**GIVEN TASK A:** According to the forum thread on Bazel worker resource management, what reclaims a leased resource when its holder stops refreshing the claim?
**GIVEN TASK B:** Repeat everything in the Bazel worker thread from "Bazel could delegate" down to "is still waiting.".
**GIVEN TASK C:** Write the next part of the forum thread about Bazel worker resource management, picking up after its final post.
-- READING PASSAGE start --
Open alanfalloon opened 3 years ago
Susan, this is at least related to your work on worker resource management.
@alanfalloon Can you say how you acquire the assets?
Bazel could delegate timeout handling to the worker like it does in other cases (e.g., linux-sandbox). That would give you full control over that. The linux-sandbox also has a mechanism to return process timing information to Bazel, which could also be used. What's more difficult is a mechanism to allow the worker to signal that the action is still waiting.
The multiplex worker API might be a better match than the standard one.
I agree that multiplex workers would be the place for a lot of this. Sending back a bit of flow control information with a WorkResponse would be easy, that would then need to be fed back to the WorkerPool to adjust the number of available workers. That's doable, as long as we don't get other mechanisms trying to also do similar things (e.g. global CPU usage limit), then it gets messier. And this doesn't address what actions get scheduled when at a global level.
@ulfjack In our case there is a service reachable on the network which centrally manages the pool of resources. So you make a request for a resource, and it responds with the information on which one is yours. In cases of contention we generally poll, and there is a specific call to release resources but also a heartbeat that will reclaim them if you don't keep refreshing your claim. In our case there is also a one-time-per-lease setup that has to happen for each resource once we get the lease before it can be used in the actions.
I agree that the multiplex workers make the most sense. We need to have a single process anyway because it makes it easier to centrally manage the resources. Also, we are managing multiple slightly different resources so having more than one action queued lets us make smarter decisions about which actions can be dispatched immediately and which should be parked for a new resource request (opportunistic batching).
-- READING PASSAGE end --
-- GIVEN INFORMATION start --
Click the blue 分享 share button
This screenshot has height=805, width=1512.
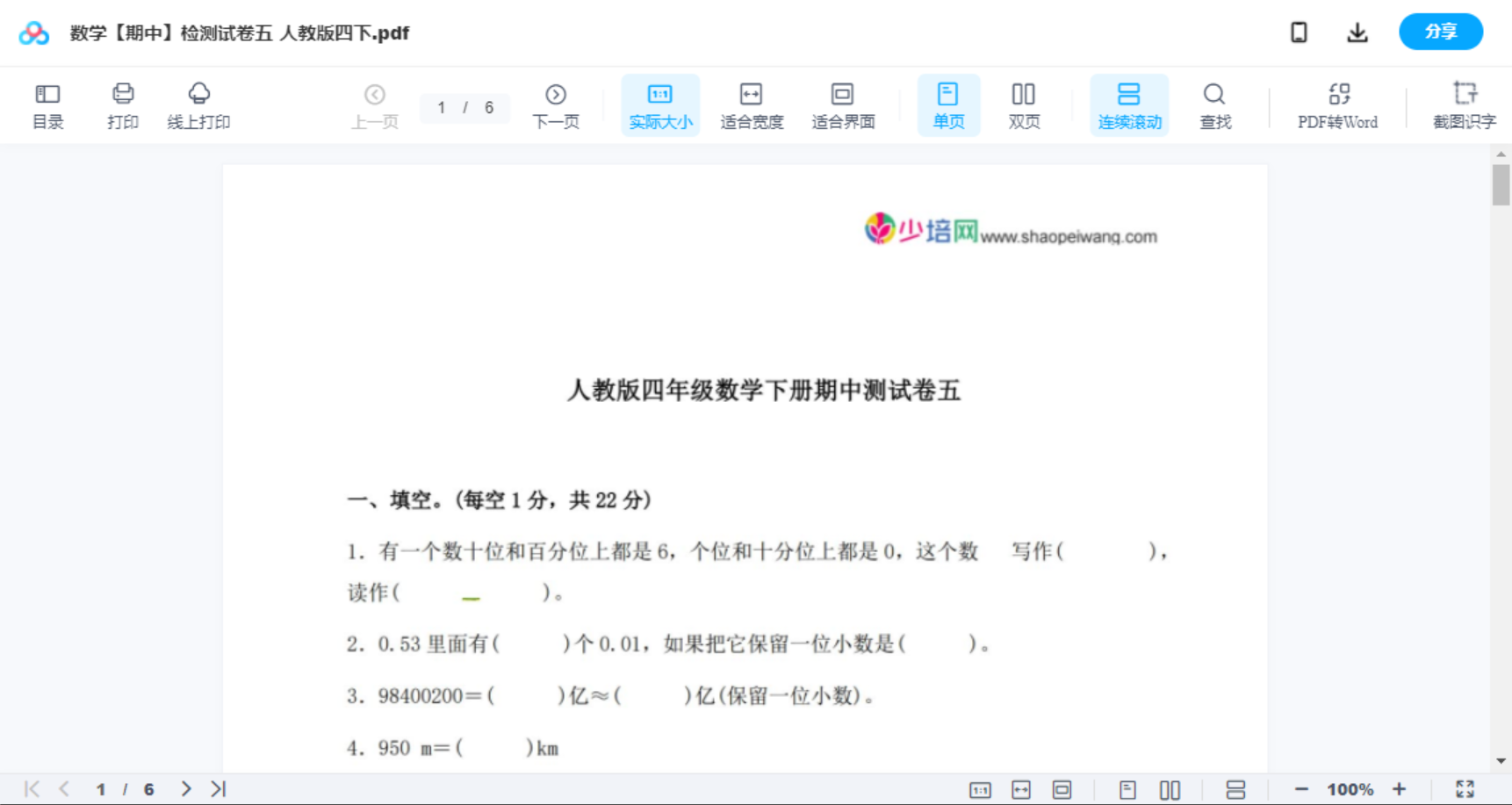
-- GIVEN INFORMATION end --
**EXPECTED OUTPUT A:** A heartbeat reclaims the resource if the claim isn't kept refreshed.

**EXPECTED OUTPUT B:**
Bazel could delegate timeout handling to the worker like it does in other cases (e.g., linux-sandbox). That would give you full control over that. The linux-sandbox also has a mechanism to return process timing information to Bazel, which could also be used. What's more difficult is a mechanism to allow the worker to signal that the action is still waiting.

**EXPECTED OUTPUT C:**
One option is to move timeout handling completely to the worker, like @ulfjack suggested. The other option is to update the protocol to allow multiple responses to a request: acknowledgement, started, and completed responses. That might work better with @larsrc-google suggestion to add the flow-control messages because then you get more opportunities to communicate your capacity. That means you need to start dealing with workers supporting different protocol versions though, so it might not be worth the additional complexity.
This is a great idea. But I'm afraid neither this, nor worker resource management, is going to be on my plate in the next couple of quarters. I'm going to unassign, and put it in the local execution component, so that it can be picked up by our triage process.
cc: @gregestren @juliexxia Some of this might be doable with execution groups.
@aiuto How do execution groups help in this case? IIUC execution groups allow you to configure different platforms and toolchains for actions within a rule, but I don't see how that helps me manage a shared resource.
They don't help with the timeout problems of license acquisition at all. I was thinking about the other problem lumped into this issue - queuing for specific hardware.
They might work well for actions that require specific hardware to run. Let's say you have a pool of 20 build machines but only 4 have a specific attached processor, like a TPU. We could use execution groups to define a need for the TPU, and then have the scheduler run the action only on executors providing that resource.
I see. Thanks for the explanation. That solution assumes that the resources can be mapped to executors, which isn't true in our case. The resource reservation system is not exclusively for Bazel use, they are needed for other workflows outside of Bazel as well; it is an entirely separate system that we want to integrate in to Bazel.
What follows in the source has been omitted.